Start INPUT FOR THIS TASK

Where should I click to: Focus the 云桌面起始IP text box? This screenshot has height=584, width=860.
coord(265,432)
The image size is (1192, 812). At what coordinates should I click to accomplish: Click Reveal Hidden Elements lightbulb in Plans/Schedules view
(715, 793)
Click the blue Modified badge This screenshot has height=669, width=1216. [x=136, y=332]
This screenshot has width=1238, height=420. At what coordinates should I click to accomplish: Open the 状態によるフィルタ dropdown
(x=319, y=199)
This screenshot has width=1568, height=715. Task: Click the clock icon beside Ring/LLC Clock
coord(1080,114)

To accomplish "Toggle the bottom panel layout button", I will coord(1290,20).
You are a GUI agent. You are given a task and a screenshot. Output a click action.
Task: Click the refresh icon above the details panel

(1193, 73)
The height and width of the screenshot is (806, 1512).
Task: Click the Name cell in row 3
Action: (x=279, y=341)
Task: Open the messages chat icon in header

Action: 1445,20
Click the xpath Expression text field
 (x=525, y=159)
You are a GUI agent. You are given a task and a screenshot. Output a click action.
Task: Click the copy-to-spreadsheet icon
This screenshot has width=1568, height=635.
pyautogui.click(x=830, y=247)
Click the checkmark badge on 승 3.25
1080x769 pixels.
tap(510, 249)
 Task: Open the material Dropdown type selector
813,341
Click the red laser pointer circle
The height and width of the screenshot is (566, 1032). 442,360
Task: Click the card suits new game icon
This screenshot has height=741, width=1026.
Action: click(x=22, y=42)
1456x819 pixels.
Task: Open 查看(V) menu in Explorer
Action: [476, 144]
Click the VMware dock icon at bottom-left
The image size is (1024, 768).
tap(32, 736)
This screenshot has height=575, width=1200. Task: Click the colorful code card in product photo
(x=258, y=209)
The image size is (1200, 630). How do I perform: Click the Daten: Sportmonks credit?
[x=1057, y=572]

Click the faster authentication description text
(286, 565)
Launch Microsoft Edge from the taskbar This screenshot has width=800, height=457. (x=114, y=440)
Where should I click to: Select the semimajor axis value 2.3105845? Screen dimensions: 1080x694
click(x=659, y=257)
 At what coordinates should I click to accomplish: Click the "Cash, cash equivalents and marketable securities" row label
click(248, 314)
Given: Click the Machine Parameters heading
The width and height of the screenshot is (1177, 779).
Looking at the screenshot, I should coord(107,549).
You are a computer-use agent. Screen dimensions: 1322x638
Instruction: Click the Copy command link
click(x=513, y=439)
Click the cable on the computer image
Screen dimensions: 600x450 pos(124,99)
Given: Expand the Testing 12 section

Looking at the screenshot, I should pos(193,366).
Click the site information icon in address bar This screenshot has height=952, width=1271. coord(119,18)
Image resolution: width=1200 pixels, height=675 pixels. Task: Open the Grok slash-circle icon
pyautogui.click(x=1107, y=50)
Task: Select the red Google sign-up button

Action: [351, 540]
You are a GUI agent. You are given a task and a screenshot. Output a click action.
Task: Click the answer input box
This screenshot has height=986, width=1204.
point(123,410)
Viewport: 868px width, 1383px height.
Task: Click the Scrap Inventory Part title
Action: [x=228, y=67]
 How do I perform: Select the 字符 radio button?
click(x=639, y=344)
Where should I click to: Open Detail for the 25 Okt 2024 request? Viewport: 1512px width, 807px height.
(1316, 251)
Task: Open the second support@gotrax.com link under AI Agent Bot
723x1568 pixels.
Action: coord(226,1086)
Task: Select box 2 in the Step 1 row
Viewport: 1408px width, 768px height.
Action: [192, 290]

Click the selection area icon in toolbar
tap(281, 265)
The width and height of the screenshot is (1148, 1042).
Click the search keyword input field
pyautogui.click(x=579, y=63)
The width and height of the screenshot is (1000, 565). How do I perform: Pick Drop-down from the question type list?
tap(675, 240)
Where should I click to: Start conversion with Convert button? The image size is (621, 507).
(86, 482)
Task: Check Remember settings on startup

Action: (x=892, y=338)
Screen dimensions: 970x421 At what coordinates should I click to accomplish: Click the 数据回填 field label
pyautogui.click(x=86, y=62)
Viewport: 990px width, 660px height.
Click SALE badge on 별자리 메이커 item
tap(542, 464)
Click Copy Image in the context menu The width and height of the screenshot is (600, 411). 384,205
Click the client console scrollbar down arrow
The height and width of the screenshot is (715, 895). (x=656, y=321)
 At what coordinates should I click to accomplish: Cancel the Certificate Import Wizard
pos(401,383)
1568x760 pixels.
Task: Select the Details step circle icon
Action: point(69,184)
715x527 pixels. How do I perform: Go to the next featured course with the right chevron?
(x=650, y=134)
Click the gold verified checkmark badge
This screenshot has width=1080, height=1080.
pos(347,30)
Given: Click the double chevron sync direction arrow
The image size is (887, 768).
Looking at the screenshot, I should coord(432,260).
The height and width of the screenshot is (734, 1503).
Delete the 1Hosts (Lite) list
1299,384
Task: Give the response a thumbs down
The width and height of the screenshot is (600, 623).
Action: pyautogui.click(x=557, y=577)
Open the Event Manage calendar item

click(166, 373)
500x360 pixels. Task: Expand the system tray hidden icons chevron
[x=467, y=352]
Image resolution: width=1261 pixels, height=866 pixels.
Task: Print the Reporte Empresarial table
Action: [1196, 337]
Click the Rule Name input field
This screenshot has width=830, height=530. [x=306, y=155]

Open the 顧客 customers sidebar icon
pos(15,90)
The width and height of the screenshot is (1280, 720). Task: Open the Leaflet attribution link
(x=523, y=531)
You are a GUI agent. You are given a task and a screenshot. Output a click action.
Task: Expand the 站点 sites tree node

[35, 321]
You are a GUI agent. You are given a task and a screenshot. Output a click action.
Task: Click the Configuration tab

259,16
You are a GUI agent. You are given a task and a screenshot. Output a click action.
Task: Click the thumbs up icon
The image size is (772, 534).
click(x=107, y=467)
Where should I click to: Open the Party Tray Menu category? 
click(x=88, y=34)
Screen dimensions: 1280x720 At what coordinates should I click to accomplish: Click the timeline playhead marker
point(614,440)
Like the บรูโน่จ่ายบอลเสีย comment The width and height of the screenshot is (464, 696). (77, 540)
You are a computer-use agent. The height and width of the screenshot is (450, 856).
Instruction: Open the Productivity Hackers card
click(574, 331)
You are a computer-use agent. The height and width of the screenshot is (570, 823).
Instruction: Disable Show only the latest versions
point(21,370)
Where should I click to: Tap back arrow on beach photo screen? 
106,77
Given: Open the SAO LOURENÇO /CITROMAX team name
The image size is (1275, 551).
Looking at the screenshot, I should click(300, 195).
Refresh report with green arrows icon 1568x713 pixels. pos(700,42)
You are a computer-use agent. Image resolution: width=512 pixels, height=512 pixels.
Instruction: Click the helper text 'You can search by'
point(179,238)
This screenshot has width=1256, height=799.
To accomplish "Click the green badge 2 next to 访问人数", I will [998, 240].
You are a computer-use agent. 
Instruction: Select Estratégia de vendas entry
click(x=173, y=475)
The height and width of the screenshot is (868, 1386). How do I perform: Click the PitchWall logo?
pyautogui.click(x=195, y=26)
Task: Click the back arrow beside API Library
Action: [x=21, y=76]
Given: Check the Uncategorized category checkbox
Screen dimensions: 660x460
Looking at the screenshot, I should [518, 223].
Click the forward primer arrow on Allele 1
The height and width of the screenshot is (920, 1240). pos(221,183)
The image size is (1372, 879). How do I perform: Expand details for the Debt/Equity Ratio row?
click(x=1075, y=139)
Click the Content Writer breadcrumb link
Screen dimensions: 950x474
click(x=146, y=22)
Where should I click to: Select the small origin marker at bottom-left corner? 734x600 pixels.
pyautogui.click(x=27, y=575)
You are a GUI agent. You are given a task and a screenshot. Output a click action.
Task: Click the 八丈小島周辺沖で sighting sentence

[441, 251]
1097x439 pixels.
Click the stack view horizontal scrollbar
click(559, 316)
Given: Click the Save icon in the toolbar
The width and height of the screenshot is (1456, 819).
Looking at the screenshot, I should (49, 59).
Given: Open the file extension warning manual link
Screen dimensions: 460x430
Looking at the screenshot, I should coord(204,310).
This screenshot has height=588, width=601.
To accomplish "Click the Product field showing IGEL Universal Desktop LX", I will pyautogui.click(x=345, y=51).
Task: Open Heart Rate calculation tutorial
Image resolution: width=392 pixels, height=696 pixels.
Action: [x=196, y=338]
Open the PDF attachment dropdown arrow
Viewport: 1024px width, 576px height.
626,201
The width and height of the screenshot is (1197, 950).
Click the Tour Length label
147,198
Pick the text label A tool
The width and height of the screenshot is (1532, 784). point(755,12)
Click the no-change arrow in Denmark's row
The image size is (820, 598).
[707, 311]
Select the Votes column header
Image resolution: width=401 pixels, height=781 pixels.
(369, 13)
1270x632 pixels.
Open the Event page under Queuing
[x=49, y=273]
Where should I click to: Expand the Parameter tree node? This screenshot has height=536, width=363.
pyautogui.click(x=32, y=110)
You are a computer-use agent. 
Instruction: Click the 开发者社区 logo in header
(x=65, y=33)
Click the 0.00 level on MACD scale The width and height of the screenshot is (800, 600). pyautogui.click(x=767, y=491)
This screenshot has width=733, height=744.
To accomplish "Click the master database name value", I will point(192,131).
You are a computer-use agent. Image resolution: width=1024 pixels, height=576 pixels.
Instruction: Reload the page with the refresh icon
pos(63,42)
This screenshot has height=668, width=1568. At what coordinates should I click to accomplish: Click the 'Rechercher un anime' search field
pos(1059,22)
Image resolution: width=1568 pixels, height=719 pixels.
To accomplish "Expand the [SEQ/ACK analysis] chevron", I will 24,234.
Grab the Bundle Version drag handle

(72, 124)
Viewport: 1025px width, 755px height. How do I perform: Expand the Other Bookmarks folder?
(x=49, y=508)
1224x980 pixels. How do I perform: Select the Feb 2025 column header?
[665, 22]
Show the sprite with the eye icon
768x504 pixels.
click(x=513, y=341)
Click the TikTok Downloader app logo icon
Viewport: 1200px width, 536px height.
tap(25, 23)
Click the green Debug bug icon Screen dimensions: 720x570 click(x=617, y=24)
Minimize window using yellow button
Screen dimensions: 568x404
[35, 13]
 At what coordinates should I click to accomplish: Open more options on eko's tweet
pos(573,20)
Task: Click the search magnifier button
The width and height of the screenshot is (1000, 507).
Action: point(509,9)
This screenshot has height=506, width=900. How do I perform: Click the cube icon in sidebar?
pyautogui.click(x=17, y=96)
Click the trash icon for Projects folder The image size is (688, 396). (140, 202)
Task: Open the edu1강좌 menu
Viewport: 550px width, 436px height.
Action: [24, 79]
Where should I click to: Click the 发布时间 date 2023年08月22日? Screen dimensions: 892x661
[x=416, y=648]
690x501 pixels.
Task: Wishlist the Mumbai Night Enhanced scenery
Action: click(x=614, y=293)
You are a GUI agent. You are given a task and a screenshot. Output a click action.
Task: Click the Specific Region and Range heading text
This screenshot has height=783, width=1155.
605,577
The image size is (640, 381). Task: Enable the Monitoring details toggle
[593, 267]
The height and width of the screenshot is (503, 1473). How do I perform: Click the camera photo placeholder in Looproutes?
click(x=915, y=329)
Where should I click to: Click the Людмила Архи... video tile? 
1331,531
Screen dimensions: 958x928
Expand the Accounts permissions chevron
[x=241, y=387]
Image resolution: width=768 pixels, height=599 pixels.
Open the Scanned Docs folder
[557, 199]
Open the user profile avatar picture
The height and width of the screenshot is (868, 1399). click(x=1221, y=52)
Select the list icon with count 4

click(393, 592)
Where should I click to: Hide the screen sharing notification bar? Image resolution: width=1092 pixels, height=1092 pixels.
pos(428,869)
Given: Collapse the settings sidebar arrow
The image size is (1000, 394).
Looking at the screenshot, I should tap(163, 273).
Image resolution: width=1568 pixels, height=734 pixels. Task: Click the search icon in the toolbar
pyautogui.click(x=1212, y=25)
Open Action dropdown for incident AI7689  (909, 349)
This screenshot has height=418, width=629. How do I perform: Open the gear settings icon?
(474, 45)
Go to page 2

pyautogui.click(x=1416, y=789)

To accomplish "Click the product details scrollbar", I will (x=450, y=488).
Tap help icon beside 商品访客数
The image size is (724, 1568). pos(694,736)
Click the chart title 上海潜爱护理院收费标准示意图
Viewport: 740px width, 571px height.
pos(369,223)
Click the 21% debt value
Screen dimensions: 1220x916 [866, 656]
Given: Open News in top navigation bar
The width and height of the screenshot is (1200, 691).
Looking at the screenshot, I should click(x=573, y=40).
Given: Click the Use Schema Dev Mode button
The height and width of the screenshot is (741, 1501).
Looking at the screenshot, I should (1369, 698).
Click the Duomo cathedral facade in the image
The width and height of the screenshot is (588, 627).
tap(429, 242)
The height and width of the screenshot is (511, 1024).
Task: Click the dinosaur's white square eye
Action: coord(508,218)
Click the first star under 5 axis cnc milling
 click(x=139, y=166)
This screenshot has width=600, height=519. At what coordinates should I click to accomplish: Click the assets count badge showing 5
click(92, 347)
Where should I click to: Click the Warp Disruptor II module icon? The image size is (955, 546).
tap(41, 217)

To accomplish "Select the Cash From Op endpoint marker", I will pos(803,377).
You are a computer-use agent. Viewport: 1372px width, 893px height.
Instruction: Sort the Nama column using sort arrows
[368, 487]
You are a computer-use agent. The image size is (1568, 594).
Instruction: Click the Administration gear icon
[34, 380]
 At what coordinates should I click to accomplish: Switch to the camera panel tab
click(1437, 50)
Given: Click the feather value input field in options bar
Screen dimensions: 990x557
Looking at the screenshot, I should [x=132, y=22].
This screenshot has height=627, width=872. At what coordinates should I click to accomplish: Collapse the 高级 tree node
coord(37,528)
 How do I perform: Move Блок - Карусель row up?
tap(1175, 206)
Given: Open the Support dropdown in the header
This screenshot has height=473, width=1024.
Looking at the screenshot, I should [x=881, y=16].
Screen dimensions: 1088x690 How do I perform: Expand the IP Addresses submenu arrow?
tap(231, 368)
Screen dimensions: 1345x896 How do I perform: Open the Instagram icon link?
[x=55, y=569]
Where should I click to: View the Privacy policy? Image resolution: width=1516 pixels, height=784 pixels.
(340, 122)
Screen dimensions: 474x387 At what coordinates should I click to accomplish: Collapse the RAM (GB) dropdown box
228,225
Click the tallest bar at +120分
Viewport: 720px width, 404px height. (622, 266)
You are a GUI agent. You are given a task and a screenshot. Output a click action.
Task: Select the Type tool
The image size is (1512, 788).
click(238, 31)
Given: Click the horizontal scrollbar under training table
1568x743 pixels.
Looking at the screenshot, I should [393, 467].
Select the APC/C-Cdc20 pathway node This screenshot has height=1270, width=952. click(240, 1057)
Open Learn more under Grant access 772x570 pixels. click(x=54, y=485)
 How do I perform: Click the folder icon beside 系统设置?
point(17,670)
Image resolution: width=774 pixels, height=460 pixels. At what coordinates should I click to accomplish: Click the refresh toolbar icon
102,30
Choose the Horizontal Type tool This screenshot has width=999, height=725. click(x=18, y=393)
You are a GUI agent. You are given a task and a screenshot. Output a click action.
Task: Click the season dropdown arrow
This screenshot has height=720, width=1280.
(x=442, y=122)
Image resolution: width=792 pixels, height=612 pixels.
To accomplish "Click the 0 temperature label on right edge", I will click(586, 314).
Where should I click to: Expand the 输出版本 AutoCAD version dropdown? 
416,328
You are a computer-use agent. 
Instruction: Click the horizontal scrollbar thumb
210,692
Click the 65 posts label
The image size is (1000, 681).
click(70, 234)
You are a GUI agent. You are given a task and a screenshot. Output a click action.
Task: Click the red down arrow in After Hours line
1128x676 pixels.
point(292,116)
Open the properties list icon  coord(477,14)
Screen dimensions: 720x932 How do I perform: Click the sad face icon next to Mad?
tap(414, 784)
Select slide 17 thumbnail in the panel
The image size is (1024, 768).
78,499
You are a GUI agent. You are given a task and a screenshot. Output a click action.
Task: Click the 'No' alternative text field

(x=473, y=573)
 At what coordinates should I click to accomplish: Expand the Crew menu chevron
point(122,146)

End INPUT FOR THIS TASK

### PROBLEM REQUIREMENTS
Repeat the records word for word, from the line containing "Choose the Horizontal" down through the line containing "tap(414, 784)", including both of those lines.

### RESPONSE TO THE TASK
Choose the Horizontal Type tool This screenshot has width=999, height=725. click(x=18, y=393)
You are a GUI agent. You are given a task and a screenshot. Output a click action.
Task: Click the season dropdown arrow
This screenshot has height=720, width=1280.
(x=442, y=122)
Image resolution: width=792 pixels, height=612 pixels.
To accomplish "Click the 0 temperature label on right edge", I will click(586, 314).
Where should I click to: Expand the 输出版本 AutoCAD version dropdown? 
416,328
You are a computer-use agent. 
Instruction: Click the horizontal scrollbar thumb
210,692
Click the 65 posts label
The image size is (1000, 681).
click(70, 234)
You are a GUI agent. You are given a task and a screenshot. Output a click action.
Task: Click the red down arrow in After Hours line
1128x676 pixels.
point(292,116)
Open the properties list icon  coord(477,14)
Screen dimensions: 720x932 How do I perform: Click the sad face icon next to Mad?
tap(414, 784)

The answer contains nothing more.